Stored records
────────────────────
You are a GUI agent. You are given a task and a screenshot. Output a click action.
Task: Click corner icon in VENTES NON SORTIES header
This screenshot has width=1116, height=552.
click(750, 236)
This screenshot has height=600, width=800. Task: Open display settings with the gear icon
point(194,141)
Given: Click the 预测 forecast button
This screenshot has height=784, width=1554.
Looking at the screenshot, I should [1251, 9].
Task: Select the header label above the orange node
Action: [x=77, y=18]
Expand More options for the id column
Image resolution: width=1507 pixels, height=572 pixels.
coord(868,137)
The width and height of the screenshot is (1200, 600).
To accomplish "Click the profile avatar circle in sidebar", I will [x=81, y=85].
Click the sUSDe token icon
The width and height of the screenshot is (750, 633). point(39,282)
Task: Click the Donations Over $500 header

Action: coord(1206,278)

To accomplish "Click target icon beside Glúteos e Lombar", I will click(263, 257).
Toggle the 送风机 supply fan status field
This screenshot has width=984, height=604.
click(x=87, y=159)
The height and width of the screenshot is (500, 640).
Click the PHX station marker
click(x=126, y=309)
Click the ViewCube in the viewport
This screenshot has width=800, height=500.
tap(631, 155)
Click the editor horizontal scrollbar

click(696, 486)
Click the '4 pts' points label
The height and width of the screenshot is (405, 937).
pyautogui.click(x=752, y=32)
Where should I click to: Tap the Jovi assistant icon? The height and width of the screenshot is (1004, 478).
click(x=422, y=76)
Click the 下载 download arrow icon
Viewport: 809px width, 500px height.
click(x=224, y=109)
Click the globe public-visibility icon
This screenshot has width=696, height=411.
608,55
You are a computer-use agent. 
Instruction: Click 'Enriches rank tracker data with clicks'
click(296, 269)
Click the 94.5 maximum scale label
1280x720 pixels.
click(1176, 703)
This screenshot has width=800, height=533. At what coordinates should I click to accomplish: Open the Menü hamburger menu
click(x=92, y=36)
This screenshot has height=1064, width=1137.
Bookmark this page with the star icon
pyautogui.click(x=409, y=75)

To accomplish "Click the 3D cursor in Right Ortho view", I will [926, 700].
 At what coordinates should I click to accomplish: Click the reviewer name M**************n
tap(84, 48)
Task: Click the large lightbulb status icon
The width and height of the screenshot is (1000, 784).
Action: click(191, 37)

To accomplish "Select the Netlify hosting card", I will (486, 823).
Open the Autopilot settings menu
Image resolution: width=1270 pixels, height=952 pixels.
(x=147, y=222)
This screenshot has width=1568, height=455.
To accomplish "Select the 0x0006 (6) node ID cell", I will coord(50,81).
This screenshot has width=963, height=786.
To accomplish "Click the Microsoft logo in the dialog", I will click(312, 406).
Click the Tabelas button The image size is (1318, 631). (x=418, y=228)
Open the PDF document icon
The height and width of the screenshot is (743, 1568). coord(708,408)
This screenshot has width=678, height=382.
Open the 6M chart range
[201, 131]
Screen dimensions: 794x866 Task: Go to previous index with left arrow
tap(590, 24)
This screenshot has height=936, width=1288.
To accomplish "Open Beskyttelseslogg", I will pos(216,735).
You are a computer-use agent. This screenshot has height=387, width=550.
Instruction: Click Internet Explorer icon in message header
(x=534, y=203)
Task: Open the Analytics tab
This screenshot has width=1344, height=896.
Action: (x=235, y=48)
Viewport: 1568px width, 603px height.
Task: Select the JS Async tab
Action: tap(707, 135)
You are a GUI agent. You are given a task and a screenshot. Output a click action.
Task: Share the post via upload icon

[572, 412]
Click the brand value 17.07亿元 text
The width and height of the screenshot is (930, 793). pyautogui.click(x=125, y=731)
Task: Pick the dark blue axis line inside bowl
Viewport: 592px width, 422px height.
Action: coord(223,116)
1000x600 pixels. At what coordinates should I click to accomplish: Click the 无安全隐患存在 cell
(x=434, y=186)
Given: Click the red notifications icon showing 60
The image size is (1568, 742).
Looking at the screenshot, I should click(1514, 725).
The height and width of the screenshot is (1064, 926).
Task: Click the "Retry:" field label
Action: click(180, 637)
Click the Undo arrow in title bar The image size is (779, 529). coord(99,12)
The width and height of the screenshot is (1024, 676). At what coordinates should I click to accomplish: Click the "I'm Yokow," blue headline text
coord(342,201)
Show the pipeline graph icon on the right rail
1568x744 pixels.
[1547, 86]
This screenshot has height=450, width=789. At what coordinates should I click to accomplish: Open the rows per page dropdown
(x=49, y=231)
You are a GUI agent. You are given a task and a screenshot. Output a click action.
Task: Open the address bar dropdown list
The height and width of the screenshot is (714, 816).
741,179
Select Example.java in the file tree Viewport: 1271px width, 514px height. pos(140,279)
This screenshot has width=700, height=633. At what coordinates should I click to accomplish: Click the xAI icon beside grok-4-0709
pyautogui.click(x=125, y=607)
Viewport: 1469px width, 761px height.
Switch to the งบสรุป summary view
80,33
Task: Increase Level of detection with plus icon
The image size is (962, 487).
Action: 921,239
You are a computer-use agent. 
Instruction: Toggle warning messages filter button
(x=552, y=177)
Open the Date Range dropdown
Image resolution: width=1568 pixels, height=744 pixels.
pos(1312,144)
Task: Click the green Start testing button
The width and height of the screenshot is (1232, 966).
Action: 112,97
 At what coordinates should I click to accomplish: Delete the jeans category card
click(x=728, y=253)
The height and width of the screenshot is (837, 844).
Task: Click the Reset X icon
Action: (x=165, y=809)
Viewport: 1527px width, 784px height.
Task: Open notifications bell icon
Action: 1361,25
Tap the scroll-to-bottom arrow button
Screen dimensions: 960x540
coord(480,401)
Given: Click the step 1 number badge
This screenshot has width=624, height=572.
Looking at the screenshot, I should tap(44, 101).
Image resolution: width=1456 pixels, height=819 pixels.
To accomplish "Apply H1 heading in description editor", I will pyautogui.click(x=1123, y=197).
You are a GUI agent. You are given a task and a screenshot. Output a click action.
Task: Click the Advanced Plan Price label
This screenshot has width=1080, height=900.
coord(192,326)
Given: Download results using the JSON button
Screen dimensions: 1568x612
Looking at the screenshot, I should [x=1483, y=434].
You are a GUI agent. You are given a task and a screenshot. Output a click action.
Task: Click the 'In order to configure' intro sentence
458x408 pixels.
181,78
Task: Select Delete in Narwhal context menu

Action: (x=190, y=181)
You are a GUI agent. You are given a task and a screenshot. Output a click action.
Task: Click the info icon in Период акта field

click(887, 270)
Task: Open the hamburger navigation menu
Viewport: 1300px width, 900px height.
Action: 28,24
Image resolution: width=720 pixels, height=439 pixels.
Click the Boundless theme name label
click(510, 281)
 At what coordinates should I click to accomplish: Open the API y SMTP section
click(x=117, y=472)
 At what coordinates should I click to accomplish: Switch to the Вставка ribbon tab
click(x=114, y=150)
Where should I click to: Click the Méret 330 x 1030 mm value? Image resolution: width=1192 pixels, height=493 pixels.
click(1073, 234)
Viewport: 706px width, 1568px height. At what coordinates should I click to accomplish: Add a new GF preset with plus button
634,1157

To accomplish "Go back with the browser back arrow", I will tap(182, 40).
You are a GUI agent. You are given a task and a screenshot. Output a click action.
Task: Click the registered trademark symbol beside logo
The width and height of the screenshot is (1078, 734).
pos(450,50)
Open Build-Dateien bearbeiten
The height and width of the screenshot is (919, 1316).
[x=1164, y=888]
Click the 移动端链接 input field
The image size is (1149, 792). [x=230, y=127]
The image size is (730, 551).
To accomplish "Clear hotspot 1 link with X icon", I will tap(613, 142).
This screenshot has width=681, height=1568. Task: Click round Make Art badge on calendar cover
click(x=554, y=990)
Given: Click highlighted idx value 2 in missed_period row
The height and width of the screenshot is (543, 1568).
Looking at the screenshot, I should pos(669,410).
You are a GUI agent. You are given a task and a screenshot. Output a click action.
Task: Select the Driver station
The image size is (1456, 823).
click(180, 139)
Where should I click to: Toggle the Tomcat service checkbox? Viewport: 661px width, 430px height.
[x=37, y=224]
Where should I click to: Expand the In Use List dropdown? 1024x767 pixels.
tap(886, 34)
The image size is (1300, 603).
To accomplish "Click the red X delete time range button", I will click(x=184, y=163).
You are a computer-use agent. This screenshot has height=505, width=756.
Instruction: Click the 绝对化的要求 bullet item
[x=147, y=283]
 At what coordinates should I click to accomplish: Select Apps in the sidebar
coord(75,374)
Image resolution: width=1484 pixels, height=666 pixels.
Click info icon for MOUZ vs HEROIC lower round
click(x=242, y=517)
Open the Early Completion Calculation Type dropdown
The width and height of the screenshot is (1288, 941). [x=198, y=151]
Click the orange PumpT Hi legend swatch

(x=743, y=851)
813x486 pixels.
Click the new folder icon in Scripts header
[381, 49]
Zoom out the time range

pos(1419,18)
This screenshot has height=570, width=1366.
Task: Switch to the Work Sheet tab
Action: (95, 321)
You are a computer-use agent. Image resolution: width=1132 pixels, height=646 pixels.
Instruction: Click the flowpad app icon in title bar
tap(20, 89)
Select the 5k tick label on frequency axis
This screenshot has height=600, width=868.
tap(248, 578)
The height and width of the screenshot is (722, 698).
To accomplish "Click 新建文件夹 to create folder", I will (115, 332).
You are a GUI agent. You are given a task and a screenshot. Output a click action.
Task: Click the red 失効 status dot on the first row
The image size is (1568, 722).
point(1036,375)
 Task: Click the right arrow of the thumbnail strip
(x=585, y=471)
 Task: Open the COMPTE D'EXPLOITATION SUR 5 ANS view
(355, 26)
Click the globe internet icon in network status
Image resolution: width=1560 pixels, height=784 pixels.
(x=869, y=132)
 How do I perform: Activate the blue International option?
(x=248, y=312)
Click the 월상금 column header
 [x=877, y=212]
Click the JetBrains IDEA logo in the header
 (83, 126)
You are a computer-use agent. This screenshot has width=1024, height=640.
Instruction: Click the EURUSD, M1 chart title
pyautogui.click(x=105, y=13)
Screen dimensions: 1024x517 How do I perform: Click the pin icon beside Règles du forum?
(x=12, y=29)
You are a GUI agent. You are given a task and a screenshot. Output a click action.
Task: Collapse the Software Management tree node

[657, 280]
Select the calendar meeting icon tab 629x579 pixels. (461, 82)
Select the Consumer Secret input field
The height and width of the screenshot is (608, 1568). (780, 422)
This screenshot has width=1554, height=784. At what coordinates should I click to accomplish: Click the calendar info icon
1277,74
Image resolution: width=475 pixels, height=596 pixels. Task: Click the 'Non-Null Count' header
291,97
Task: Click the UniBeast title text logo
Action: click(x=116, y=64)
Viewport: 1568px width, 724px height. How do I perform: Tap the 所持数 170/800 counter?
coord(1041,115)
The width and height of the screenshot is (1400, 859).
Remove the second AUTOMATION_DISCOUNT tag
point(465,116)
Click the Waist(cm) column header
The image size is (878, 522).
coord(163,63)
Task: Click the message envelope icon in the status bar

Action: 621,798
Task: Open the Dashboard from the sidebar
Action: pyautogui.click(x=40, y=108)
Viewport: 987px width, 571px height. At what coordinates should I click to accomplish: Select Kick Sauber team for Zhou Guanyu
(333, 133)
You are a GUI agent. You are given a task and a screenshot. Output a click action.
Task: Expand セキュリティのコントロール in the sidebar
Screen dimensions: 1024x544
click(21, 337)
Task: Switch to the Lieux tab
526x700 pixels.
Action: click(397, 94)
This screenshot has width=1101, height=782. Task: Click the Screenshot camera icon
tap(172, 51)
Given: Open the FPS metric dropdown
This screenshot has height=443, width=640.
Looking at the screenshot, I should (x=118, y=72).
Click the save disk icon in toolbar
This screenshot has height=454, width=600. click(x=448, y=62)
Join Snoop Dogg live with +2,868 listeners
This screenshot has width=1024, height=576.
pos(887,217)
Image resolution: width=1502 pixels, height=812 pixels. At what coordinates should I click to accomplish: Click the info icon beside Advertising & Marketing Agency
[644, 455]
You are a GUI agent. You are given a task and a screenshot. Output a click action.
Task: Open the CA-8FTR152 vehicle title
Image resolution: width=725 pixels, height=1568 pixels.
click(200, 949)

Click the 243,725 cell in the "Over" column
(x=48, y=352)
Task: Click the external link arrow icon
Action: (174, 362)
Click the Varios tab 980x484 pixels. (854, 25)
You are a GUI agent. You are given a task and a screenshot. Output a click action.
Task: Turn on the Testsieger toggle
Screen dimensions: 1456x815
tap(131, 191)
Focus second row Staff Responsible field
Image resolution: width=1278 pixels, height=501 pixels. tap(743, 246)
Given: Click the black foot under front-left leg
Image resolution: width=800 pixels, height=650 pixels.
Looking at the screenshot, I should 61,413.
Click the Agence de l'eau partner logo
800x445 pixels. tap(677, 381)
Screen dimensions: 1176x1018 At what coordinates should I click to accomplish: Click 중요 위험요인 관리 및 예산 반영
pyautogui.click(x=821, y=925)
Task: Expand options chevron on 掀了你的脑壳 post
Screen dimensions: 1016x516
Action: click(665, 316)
────────────────────
Goal of the exercise: The word is "globe". Copy every line above where it appears.

Response to the exercise:
Click the globe public-visibility icon
Click the globe internet icon in network status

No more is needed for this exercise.